◆ REQUIRED ACTION ◆
The required answer is each line in the entries below where "Головне" occurs.

◆ RECORDS ◆
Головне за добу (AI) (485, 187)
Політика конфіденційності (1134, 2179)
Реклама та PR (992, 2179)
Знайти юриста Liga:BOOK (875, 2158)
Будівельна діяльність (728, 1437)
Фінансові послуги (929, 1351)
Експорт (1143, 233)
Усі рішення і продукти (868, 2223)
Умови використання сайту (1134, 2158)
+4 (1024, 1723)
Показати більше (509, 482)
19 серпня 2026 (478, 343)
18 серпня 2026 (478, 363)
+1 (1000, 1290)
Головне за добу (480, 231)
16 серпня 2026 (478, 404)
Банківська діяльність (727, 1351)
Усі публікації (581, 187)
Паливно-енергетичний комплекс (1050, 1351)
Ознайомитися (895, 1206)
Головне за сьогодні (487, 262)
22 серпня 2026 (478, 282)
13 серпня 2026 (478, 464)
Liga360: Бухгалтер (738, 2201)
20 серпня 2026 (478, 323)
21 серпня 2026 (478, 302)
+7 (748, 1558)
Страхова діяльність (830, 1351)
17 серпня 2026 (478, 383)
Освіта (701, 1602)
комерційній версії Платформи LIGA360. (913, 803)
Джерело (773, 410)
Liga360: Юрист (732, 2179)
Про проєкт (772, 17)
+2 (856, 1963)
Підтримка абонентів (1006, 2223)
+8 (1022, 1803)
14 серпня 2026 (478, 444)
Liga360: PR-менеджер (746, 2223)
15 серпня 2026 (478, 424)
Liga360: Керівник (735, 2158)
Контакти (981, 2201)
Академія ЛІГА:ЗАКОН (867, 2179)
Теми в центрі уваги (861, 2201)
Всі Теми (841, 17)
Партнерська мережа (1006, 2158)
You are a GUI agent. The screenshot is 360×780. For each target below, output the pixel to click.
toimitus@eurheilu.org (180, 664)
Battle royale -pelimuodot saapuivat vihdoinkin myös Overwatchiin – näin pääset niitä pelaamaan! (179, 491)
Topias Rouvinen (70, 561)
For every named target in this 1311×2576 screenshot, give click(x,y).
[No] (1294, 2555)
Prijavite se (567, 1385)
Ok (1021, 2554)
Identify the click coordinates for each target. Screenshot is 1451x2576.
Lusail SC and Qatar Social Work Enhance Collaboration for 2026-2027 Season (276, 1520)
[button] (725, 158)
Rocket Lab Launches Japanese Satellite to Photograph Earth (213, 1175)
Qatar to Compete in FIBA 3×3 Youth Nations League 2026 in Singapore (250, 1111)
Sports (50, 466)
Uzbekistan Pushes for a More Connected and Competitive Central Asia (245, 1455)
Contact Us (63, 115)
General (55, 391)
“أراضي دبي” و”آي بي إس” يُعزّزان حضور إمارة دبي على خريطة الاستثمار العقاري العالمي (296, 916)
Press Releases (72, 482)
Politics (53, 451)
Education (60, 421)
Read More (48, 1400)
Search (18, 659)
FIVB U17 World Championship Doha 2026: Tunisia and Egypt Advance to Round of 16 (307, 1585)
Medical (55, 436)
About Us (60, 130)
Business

◆ RESULT OF THE TASK ◆
Головне за добу (AI) (485, 187)
Головне за добу (480, 231)
Головне за сьогодні (487, 262)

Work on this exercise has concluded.